Across the records below, report how many lines include the word "will", stating the number alone.

Data for this task Start Marker

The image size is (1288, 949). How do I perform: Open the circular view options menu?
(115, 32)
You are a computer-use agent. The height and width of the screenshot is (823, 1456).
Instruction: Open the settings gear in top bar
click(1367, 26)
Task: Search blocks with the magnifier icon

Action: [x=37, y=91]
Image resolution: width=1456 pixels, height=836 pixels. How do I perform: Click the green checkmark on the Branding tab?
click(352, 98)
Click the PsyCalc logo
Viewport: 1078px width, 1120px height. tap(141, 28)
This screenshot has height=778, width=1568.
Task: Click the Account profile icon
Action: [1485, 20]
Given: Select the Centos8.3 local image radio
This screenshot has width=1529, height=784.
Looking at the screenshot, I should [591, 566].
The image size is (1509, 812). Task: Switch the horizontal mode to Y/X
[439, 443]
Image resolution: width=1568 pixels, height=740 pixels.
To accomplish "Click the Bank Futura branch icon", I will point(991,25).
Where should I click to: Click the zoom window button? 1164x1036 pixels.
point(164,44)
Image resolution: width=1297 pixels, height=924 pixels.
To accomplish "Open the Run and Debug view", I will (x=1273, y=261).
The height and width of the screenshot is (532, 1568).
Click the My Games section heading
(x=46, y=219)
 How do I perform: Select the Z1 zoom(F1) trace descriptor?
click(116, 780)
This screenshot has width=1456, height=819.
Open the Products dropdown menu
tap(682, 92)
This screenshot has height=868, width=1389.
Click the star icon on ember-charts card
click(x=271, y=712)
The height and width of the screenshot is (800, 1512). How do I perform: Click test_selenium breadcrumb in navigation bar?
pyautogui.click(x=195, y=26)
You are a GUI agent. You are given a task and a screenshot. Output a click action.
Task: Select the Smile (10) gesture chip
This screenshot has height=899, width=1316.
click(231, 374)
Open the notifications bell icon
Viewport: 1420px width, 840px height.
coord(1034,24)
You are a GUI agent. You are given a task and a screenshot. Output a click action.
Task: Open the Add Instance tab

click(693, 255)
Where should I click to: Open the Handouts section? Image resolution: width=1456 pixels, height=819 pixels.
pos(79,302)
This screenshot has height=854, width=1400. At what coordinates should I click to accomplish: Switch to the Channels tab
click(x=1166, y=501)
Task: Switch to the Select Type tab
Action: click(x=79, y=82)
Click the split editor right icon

Data for this task End Marker

- [Answer for the task]
2